いつものように蔑みながらいじめてくれないのか? って、なに考えてんだオレ!
「ユーキ、まもなく三人の旅は終わるんだ」
え?
「次の街が『ゴッドインパルス』だ」
ええ!
じゃあ、そこでお別れになっちゃうの?
「なあユーキ、お前はその後どうしたい?」
どうしたいって言われたって……。
わかんない……。
どれだけの時間が過ぎたんだろう。
両手で持ったグラスの氷はとっくに溶けている。
何で何も言ってくれないの?
「ユーキ、俺はサキを迎えに行ってくる。その間、絶対にこの宿から外に出るなよ」
え?
次の言葉がそれなの?
ウキはオレを置いていくの?
……。
そっか。そうだよね。
二人ともサキがどこに行ったのかもオレには教えてくれないしさ。
オレも一緒にサキを迎えに行きたいって言いたいさ。
でもさ、雰囲気っていうのかな、空気っていうのかな、そういうのって自分から気づかなきゃいけないよね。
「わかった。留守番してるよウキ」
オレはこう返事するしかないじゃないか。
出ていくウキの背中を見つめながら涙を我慢できるほどオレは大人じゃねえよ……。
ごめんね、リート、リル、フル……。
ああもう! 畜生! さあ切り替えだ切り替え!
あんなアホに涙するなんてアホの子がすることだぜ!
さっさと昼食の片づけをしてスープと肉の様子を見るぞ!
肉はそろそろ味付けをしてやらなきゃね。
そしたら誰かに部屋のドアをノックされたんだ。
誰だ畜生! オレの機嫌は最悪だぞ!
「サキさんにお客さんじゃ。って、うっぷ……。お嬢ちゃん、いったい何を炊いとんじゃい……」
あら、ラグエ爺さん。ごめんよ。ちょっと臭うかな。
で、サキにお客さんって?
「あれ、サキとウキは留守かな? せっかく来たのに」
何だこの調子こきの兄ちゃんは。
「あ、俺は『ルファー』 あいつらの友人さ。お嬢ちゃんがユーキちゃんかな?」
なんでオレの名前を知ってんだこの金髪野郎!
「サキからの連絡に、妹分ができたってあったからね。こりゃ可愛い妹さんだよ」
え?
ってちょっと待って、今『妹分』って言ったよね。『滞在証』上では実の姉弟妹になっているはずなのに!
オレは嫌な予感がしたんだ。
だから逆に、この調子こきを部屋に迎え入れたんだよ。ラグエ爺さんがオレ達のことを不審に思わないように。

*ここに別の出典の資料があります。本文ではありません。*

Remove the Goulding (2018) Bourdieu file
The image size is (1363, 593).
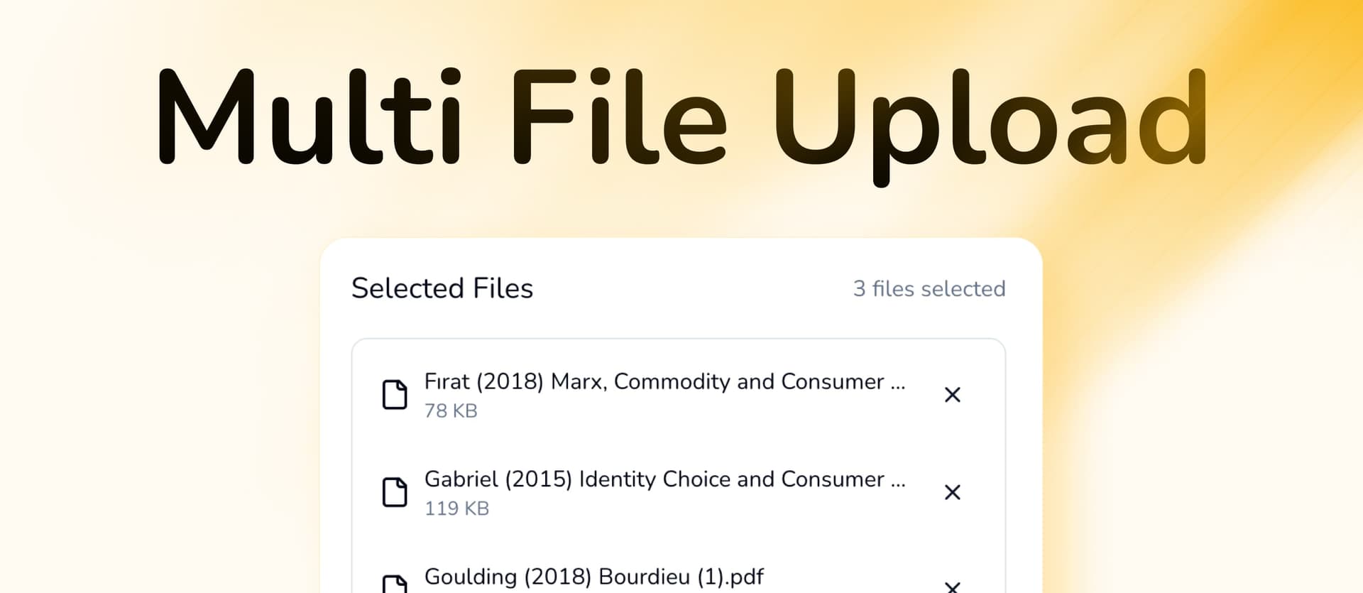tap(952, 586)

「ラグエ爺さん、姉さまの知り合いだから、このまま部屋で待っていてもらうわ」
オレにはそう言うしかなかったんだ。
まあ、この調子こきが襲ってきた瞬間にリート、リル、フルの三本の槍がこいつに襲いかかること決定だからな。ここは良しとしよう。
「で、ユーキちゃんといったよね。改めてよろしく」
この野郎。当たり前のように椅子に腰かけやがったよ。
「喉乾いちゃったなあ」
この場面でそれを言うかこいつは。
でもなあ、サキの知り合いみたいだしなあ。ここは無難にサキの好物でも出しておくか。
「よかったらこれどうぞ。『絶頂檸檬のフローズン』だよ」
なんだその顔は。
「これって、サキが大好きじゃない?」
よくわかったな兄さん。おや、よく見ると兄さんは瞳も金色か?
「俺の瞳が気になるか? そうだよ。サキやウキ、そしてお嬢ちゃんと同じ『同髪瞳』だよ」
その言葉に俺は一気にこいつに気を許してしまったんだ。
「ねえ、サキ姉さまの知り合いってホント?」
「ああ、子供のころからの付き合いさ」
へえ。そうなんだ。
「だからお嬢ちゃんが『実の妹』ではないことは知っている」
あ、やべえ。
「でもな、サキがお嬢ちゃんのことを『妹だ』と言うのなら、俺にとってはお嬢ちゃんはサキの妹だよ」
へえ、いいこと言うじゃねえか兄さん。
「でさ、ユーキちゃんだっけ、君から見たサキの魅力って教えてよ」
そりゃまあ、たくさんありますぜ旦那。
まずは冷静なところかな。それに決断が早くて、ウキとオレを引っ張ってくれてさ。普段はとっても冷静なんだけれど、でもここぞという時には優しくて……。
何ニコニコしてんだ兄さん。
「サキはね、いつも自分の容姿が最初に褒められるのを嫌っていたんだ。だからユーキちゃんのように言ってもらえるのは、彼女にとっても、ものすごくうれしいことだと思うよ」
そうかあ。そうなんだ。
兄ちゃん、いいところあるな。よかったらモヒートも飲むかい?
「いただくよ」
お酒をたしなむ平日の午後っていいよね。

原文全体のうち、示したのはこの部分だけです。